_Activity:_
Nothing but an exact repetition of the entries should appear in the answer.

------ Data extracts

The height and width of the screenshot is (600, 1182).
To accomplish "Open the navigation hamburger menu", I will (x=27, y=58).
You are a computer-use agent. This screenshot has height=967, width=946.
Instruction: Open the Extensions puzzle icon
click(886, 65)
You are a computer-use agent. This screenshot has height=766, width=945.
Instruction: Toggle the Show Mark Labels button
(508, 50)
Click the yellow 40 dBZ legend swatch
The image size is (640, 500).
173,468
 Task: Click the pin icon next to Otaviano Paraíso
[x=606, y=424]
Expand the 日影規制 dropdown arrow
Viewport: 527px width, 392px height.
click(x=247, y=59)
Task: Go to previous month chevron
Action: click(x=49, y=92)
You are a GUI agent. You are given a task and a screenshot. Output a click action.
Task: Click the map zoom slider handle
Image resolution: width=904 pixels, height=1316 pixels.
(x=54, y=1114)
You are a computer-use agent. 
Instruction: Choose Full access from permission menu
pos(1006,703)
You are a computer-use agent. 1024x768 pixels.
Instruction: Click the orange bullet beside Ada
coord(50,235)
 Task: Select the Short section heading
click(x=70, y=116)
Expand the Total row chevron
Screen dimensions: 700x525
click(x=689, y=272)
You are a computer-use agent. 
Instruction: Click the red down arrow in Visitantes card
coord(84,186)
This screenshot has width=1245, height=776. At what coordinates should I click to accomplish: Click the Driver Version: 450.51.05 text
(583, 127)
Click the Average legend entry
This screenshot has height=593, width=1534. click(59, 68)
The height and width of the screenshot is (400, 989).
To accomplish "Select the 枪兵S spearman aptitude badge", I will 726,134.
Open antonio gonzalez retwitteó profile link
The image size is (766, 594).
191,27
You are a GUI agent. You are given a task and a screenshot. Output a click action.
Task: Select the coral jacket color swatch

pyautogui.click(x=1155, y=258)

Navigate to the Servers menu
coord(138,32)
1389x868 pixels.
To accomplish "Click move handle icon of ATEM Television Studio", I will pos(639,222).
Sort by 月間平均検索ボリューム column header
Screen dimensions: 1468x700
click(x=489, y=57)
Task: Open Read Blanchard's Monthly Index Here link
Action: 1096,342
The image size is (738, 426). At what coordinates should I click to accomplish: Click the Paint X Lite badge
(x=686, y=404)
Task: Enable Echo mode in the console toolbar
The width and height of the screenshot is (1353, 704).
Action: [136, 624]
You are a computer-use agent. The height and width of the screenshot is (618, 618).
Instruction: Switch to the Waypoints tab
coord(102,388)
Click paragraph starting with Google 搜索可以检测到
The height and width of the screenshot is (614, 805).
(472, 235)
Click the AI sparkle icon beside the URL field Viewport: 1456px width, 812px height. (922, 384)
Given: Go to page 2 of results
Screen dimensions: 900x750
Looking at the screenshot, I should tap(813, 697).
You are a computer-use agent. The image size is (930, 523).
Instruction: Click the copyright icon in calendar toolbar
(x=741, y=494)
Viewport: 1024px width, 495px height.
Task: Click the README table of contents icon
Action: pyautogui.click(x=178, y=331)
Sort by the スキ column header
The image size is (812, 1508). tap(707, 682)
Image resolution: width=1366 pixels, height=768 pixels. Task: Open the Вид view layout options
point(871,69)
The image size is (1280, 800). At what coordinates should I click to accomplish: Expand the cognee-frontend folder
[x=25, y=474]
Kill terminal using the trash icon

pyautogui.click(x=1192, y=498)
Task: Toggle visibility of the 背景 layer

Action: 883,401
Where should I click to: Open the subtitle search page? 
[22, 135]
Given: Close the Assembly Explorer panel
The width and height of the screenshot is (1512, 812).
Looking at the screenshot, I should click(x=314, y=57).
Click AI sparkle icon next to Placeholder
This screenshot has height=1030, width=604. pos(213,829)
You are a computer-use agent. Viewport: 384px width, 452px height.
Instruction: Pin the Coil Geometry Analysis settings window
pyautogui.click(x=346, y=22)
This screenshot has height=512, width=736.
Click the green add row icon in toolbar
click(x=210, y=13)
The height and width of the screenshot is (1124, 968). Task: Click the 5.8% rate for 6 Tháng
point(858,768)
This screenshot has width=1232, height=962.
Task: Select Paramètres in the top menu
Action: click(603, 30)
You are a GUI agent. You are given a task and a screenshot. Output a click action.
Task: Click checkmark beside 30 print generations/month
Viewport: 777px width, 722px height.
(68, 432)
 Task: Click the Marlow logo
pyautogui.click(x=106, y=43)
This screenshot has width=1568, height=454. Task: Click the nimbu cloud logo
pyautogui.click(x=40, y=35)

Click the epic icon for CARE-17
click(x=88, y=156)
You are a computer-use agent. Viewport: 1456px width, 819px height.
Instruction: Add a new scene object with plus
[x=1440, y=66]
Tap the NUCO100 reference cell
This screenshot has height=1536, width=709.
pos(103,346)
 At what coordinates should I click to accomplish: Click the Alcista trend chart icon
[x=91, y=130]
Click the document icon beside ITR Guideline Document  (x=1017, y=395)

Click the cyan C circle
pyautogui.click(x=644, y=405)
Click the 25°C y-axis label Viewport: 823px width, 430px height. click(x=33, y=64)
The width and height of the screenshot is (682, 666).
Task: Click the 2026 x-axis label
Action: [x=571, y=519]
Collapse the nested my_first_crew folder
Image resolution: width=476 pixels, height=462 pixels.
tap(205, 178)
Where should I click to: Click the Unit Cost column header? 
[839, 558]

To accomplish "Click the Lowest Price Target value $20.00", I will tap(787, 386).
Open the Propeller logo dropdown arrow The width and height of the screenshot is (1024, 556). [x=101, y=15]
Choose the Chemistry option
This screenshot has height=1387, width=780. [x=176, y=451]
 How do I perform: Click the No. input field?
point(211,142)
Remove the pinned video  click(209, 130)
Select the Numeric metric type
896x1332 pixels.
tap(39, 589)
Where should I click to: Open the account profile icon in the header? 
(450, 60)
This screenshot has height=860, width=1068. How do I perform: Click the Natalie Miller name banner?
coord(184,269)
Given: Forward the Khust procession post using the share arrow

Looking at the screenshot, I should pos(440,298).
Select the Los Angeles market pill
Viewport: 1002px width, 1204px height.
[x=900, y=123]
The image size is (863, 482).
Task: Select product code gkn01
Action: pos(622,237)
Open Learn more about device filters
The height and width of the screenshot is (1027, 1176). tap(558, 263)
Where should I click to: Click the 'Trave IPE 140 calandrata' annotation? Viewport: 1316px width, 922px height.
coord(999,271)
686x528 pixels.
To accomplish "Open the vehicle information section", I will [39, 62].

------------

_Written solution:_
The height and width of the screenshot is (600, 1182).
To accomplish "Open the navigation hamburger menu", I will (x=27, y=58).
You are a computer-use agent. This screenshot has height=967, width=946.
Instruction: Open the Extensions puzzle icon
click(886, 65)
You are a computer-use agent. This screenshot has height=766, width=945.
Instruction: Toggle the Show Mark Labels button
(508, 50)
Click the yellow 40 dBZ legend swatch
The image size is (640, 500).
173,468
 Task: Click the pin icon next to Otaviano Paraíso
[x=606, y=424]
Expand the 日影規制 dropdown arrow
Viewport: 527px width, 392px height.
click(x=247, y=59)
Task: Go to previous month chevron
Action: click(x=49, y=92)
You are a GUI agent. You are given a task and a screenshot. Output a click action.
Task: Click the map zoom slider handle
Image resolution: width=904 pixels, height=1316 pixels.
(x=54, y=1114)
You are a computer-use agent. 
Instruction: Choose Full access from permission menu
pos(1006,703)
You are a computer-use agent. 1024x768 pixels.
Instruction: Click the orange bullet beside Ada
coord(50,235)
 Task: Select the Short section heading
click(x=70, y=116)
Expand the Total row chevron
Screen dimensions: 700x525
click(x=689, y=272)
You are a computer-use agent. 
Instruction: Click the red down arrow in Visitantes card
coord(84,186)
This screenshot has width=1245, height=776. At what coordinates should I click to accomplish: Click the Driver Version: 450.51.05 text
(583, 127)
Click the Average legend entry
This screenshot has height=593, width=1534. click(59, 68)
The height and width of the screenshot is (400, 989).
To accomplish "Select the 枪兵S spearman aptitude badge", I will 726,134.
Open antonio gonzalez retwitteó profile link
The image size is (766, 594).
191,27
You are a GUI agent. You are given a task and a screenshot. Output a click action.
Task: Select the coral jacket color swatch

pyautogui.click(x=1155, y=258)

Navigate to the Servers menu
coord(138,32)
1389x868 pixels.
To accomplish "Click move handle icon of ATEM Television Studio", I will pos(639,222).
Sort by 月間平均検索ボリューム column header
Screen dimensions: 1468x700
click(x=489, y=57)
Task: Open Read Blanchard's Monthly Index Here link
Action: 1096,342
The image size is (738, 426). At what coordinates should I click to accomplish: Click the Paint X Lite badge
(x=686, y=404)
Task: Enable Echo mode in the console toolbar
The width and height of the screenshot is (1353, 704).
Action: [136, 624]
You are a computer-use agent. The height and width of the screenshot is (618, 618).
Instruction: Switch to the Waypoints tab
coord(102,388)
Click paragraph starting with Google 搜索可以检测到
The height and width of the screenshot is (614, 805).
(472, 235)
Click the AI sparkle icon beside the URL field Viewport: 1456px width, 812px height. (922, 384)
Given: Go to page 2 of results
Screen dimensions: 900x750
Looking at the screenshot, I should tap(813, 697).
You are a computer-use agent. The image size is (930, 523).
Instruction: Click the copyright icon in calendar toolbar
(x=741, y=494)
Viewport: 1024px width, 495px height.
Task: Click the README table of contents icon
Action: pyautogui.click(x=178, y=331)
Sort by the スキ column header
The image size is (812, 1508). tap(707, 682)
Image resolution: width=1366 pixels, height=768 pixels. Task: Open the Вид view layout options
point(871,69)
The image size is (1280, 800). At what coordinates should I click to accomplish: Expand the cognee-frontend folder
[x=25, y=474]
Kill terminal using the trash icon

pyautogui.click(x=1192, y=498)
Task: Toggle visibility of the 背景 layer

Action: 883,401
Where should I click to: Open the subtitle search page? 
[22, 135]
Given: Close the Assembly Explorer panel
The width and height of the screenshot is (1512, 812).
Looking at the screenshot, I should click(x=314, y=57).
Click AI sparkle icon next to Placeholder
This screenshot has height=1030, width=604. pos(213,829)
You are a computer-use agent. Viewport: 384px width, 452px height.
Instruction: Pin the Coil Geometry Analysis settings window
pyautogui.click(x=346, y=22)
This screenshot has height=512, width=736.
Click the green add row icon in toolbar
click(x=210, y=13)
The height and width of the screenshot is (1124, 968). Task: Click the 5.8% rate for 6 Tháng
point(858,768)
This screenshot has width=1232, height=962.
Task: Select Paramètres in the top menu
Action: click(603, 30)
You are a GUI agent. You are given a task and a screenshot. Output a click action.
Task: Click checkmark beside 30 print generations/month
Viewport: 777px width, 722px height.
(68, 432)
 Task: Click the Marlow logo
pyautogui.click(x=106, y=43)
This screenshot has width=1568, height=454. Task: Click the nimbu cloud logo
pyautogui.click(x=40, y=35)

Click the epic icon for CARE-17
click(x=88, y=156)
You are a computer-use agent. Viewport: 1456px width, 819px height.
Instruction: Add a new scene object with plus
[x=1440, y=66]
Tap the NUCO100 reference cell
This screenshot has height=1536, width=709.
pos(103,346)
 At what coordinates should I click to accomplish: Click the Alcista trend chart icon
[x=91, y=130]
Click the document icon beside ITR Guideline Document  (x=1017, y=395)

Click the cyan C circle
pyautogui.click(x=644, y=405)
Click the 25°C y-axis label Viewport: 823px width, 430px height. click(x=33, y=64)
The width and height of the screenshot is (682, 666).
Task: Click the 2026 x-axis label
Action: [x=571, y=519]
Collapse the nested my_first_crew folder
Image resolution: width=476 pixels, height=462 pixels.
tap(205, 178)
Where should I click to: Click the Unit Cost column header? 
[839, 558]

To accomplish "Click the Lowest Price Target value $20.00", I will tap(787, 386).
Open the Propeller logo dropdown arrow The width and height of the screenshot is (1024, 556). [x=101, y=15]
Choose the Chemistry option
This screenshot has height=1387, width=780. [x=176, y=451]
 How do I perform: Click the No. input field?
point(211,142)
Remove the pinned video  click(209, 130)
Select the Numeric metric type
896x1332 pixels.
tap(39, 589)
Where should I click to: Open the account profile icon in the header? 
(450, 60)
This screenshot has height=860, width=1068. How do I perform: Click the Natalie Miller name banner?
coord(184,269)
Given: Forward the Khust procession post using the share arrow

Looking at the screenshot, I should pos(440,298).
Select the Los Angeles market pill
Viewport: 1002px width, 1204px height.
[x=900, y=123]
The image size is (863, 482).
Task: Select product code gkn01
Action: pos(622,237)
Open Learn more about device filters
The height and width of the screenshot is (1027, 1176). tap(558, 263)
Where should I click to: Click the 'Trave IPE 140 calandrata' annotation? Viewport: 1316px width, 922px height.
coord(999,271)
686x528 pixels.
To accomplish "Open the vehicle information section", I will [39, 62].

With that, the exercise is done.